En clase se refería siempre a escritores cuyos nombres no me eran familiares. O si los conocía, no había leído la obra… Hablaba de James Joyce, Flaubert o Isak Dinesen como si vivieran carretera abajo, en Yuba City. Decía “Estoy aquí para decirles a quién leer, así como el modo de escribir”. Abandonaba yo el salón en un aturdimiento, e iba directo a la biblioteca, en busca de libros de libros de los escritores que él había mencionado.

En aquellos días Hemingway y Faulkner eran los autores reinantes. Pero, en total, probablemente no leí más de dos o tres libros escritos por esos fulanos. De cualquier manera, si eran tan conocidos y si tanto se hablaba de ellos, no podían ser así de buenos ¿o sí? Recuerdo que Gardner me dijo: “Lee todo lo de Faulkner que te caiga en als manos, y entonces lee todo Hemingway para limpiarte del sistema de Faulkner”.
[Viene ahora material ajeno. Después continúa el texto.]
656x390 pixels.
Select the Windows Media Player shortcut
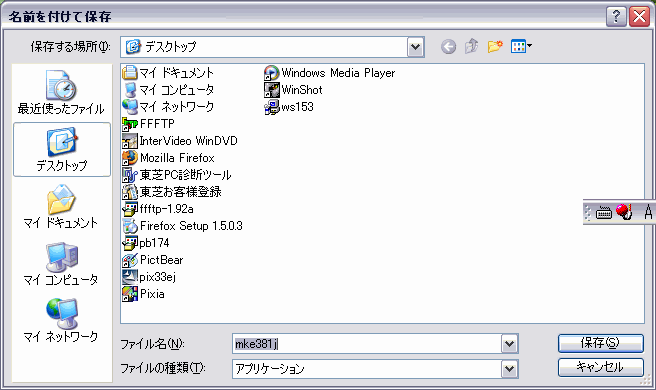point(330,73)
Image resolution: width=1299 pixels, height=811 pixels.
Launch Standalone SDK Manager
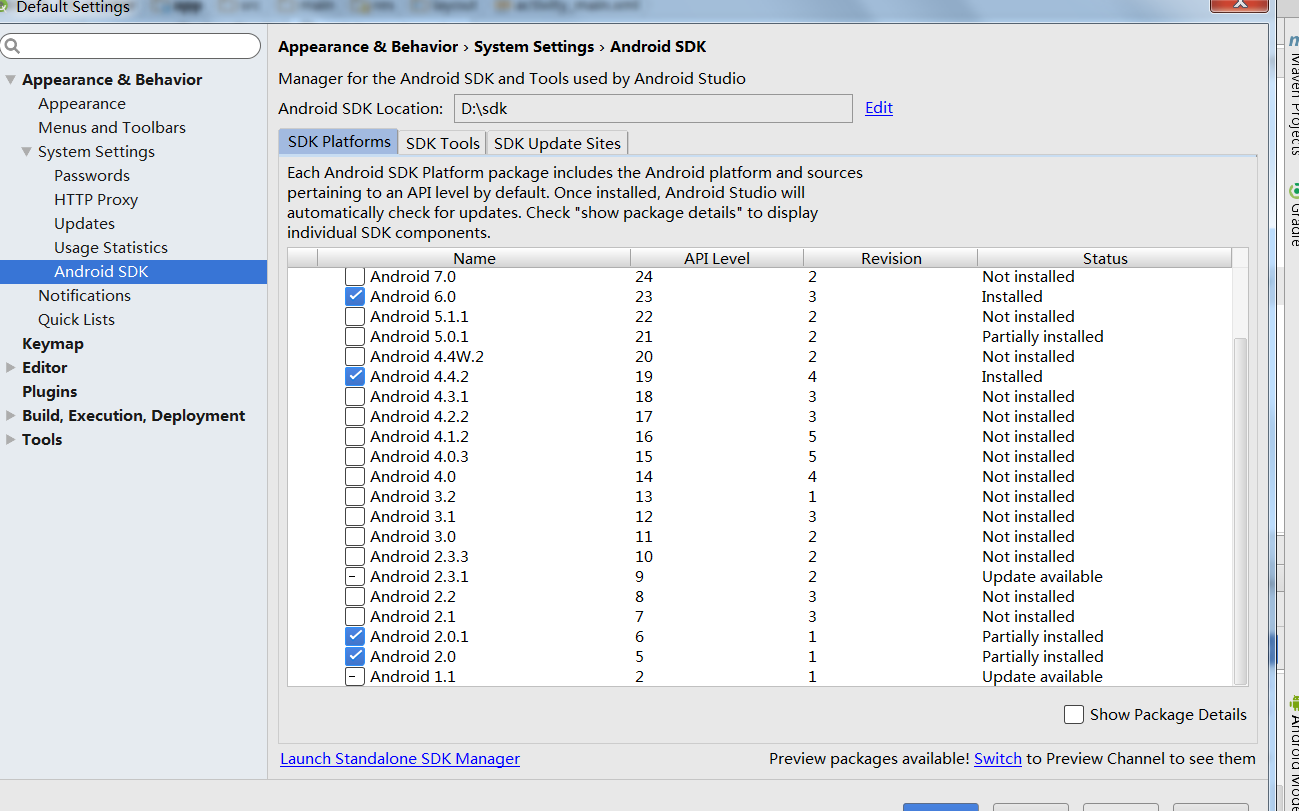[x=400, y=759]
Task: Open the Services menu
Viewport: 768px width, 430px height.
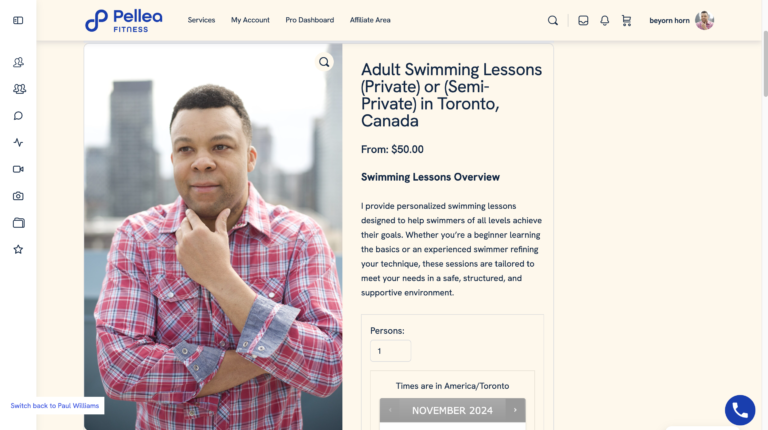Action: tap(201, 20)
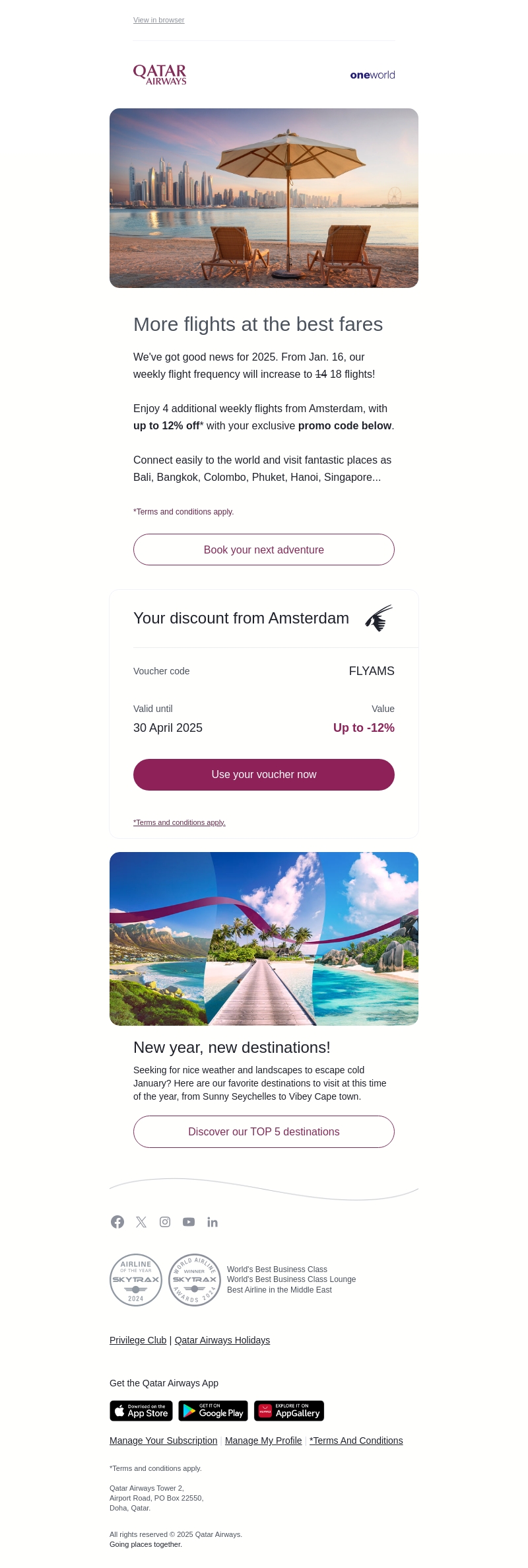The image size is (528, 1568).
Task: Open the LinkedIn social icon
Action: [213, 1222]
Nos introdujo a las publicaciones literarias o “pequeñas” trayendo un día a clase, en una caja, esas revistas y distribuyéndolas, de modo que nos familiarizáramos con sus nombres, viéramos qué aspecto tenían y captáramos la sensación de tenerlas en la mano. Nos dijo que allí aparecía casi todo lo mejor en narrativa y prácticamente toda la poesía. Narrativa, poesía, ensayos literarios, reseñas de libros recientes, críticas de autores vivos por autores vivos. En aquellos días me sentí alocado con tanto descubrimiento.

Para los siete u ocho que estábamos en su clase, ordenó sólidas carpetas negras y nos dijo que allí guardáramos nuestros escritos. Conservaba su propia obra en carpetas así y, desde luego, aquello nos convenció de usarlas. Llevábamos nuestros cuentos en esas carpetas y sentíamos que éramos especiales, exclusivos, que nos sigularizábamos de los otros. Y así ocurría.

No sé cómo haya sido Gardner con otros estudiantes cuando llegaba el momento de hablarles acerca de su trabajo. Sospecho que a todos daba mucha atención. Pero fue y sigue siendo mi impresión que, durante ese período, tomó mis cuentos con mayor seriedad, los leyó en mayor detalle y con mayor cuidado de lo que era mi derecho esperar. Nada me preparó para el tipo de crítica que recibí de él. Antes de la reunión ya había revisado mi cuento, tachado oraciones, frases y palabras inaceptables e, incluso, parte de la puntuación. Me dio a entender que esas supresiones no eran discutibles. En otros casos, encerraba en corchetes frases o palabras y eran elementos de los que hablábamos, eran casos negociables. Y no titubeaba en agregar algo a lo que yo hubiera escrito: una palabra aquí o allá o quizás algunas palabras, tal vez una oración para aclarar lo que yo intentaba decir. Discutíamos las comas de mi texto como si nada en el mundo importara en ese momento y, de hecho, nada importaba. Siempre buscaba algo que pudiera alabar. Cuando había una oración, una línea de diálogo o un párrafo que le gustaba, algo que en su opinión “funcionaba” y hacía adelantar el cuento de alguna manera placentera o inesperada, escribía al margen “Bien”o “¡Excelente!”. Y, al ver esos comentarios, mi corazón se alegraba.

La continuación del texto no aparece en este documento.